Ibrutinib In Association With R-Dhap/Ox For Patients With Relapsed/Refractory B-Cell Lymphoma: Results Of The Escalating Phase Of The Biblos Phase Ib Lysa Study.

e19550 Background: Ibrutinib (Ibru) has shown therapeutic activity in patients (pts) with various B-cells malignancies, making it an appropriate drug to combine with R-DHAP/Ox chemotherapy in pts with R/R B-cell non-Hodgkin lymphoma (NHL). In a 1rst escalating phase (EP) (NCT02055924), combining Ibru given from day (d) 1 to 21, we failed to reach a maximal tolerated dose (MTD) able to safely improve R-DHAP/Ox activity. After amendment, the Ibru administration was restricted from d5 to d18. Methods: Pts with R/R B-cells NHL, candidates for autologous transplantation (ASCT), received 3 cycles of R-DHAOx (IC) (oxaliplatin 130 mg/m² on d1) or R-DHAP in association with escalating doses of Ibru at a starting dose (DL1) of 420 mg/d from d5 to d18 with a “3+3” dose escalation design (DL2: 560 mg/d). Dose-limiting toxicities (DLT) evaluated during the 1rst cycle were defined as: grade (Gr) 3-4 non-hematological toxicity; any Gr≥ 2 hemorrhagic events; any Gr≥ 1 intracranial hemorrhage and any Gr≥ 4 hematological toxicity lasting more than 7 d.
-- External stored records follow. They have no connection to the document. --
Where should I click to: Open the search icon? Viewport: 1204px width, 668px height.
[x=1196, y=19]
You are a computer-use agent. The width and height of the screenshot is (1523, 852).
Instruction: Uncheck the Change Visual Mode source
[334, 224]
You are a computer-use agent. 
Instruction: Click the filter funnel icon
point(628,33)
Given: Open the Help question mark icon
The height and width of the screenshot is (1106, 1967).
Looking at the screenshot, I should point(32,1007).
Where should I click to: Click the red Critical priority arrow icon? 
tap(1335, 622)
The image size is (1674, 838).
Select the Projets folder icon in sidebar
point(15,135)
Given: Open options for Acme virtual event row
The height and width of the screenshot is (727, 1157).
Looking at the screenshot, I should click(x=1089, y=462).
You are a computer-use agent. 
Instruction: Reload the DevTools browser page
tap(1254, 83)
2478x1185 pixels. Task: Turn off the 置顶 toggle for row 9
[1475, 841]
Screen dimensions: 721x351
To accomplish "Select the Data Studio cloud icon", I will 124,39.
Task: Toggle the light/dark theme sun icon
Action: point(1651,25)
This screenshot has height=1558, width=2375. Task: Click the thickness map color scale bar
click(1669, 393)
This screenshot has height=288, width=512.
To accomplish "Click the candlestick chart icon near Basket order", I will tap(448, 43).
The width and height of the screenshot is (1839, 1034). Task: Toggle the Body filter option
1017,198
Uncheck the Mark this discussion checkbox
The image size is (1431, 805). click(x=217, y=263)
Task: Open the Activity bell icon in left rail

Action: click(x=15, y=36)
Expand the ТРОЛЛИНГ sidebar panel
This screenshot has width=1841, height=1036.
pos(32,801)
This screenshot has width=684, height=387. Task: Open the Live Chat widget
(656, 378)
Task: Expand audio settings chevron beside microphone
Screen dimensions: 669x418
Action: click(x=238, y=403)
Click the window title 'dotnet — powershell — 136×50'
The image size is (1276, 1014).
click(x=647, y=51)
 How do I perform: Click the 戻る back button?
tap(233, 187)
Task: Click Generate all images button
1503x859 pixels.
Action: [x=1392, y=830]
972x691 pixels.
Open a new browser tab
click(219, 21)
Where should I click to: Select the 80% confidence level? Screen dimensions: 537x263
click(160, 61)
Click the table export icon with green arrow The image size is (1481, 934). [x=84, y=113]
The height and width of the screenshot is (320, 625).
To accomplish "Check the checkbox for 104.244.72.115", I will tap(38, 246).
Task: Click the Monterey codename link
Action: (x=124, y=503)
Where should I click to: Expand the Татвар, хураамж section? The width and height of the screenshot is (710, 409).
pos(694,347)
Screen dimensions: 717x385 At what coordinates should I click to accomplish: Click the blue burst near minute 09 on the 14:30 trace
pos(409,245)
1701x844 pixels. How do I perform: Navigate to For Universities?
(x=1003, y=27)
Results: 12 NHL pts (DLBCL n = 8; FL n = 3; MZL n = 1) have received R-DHAOx associated with Ibru (d5-d18). 1/6 pts treated at DL1 experienced 1 DLT (Gr3 hepatitis). No DLT was recorded for the 6 pts treated at DL2. 11 pts (92%) presented ≥ 1 adverse event, assessed ad serious in 6 pts: Gr≥ 2 thrombocytopenia (2 pts), Gr≥ 2 infection (2 pts), symptomatic atrial fibrillation (1 pt), various Gr≥2 GI and metabolic toxicities (1 pt). Neither severe hemorrhagic event nor rash was observed. 1 pt discontinued Ibru after cycle 1 (hepatitis as a DLT) and 11 pts completed the 3 cycles of IC. All pts received ≥ 80% of the planned dose of Ibru & ≥ 90% of the IC. Pharmacokinetics analysis didn’t show any interaction between IC and Ibru. All pts received GCSF injections, 3 (25%) red cells & 9 (75%) platelets transfusions. Treatment response (Cheson 2007) evaluated in 11 pts (92%) was: CR 42% and PR 25%; stem cells were successfully harvested in 10 pts and 7 underwent ASCT. In contrast, Ibru+R-DHAP cohort was interrupted due to DLTs encountered at DL1. Conclusions: Ibru 560 mg/d given from d5-d18 in association with R-DHAOx is safe & actually used in the expansion phase. Clinical trial information: NCT02055924.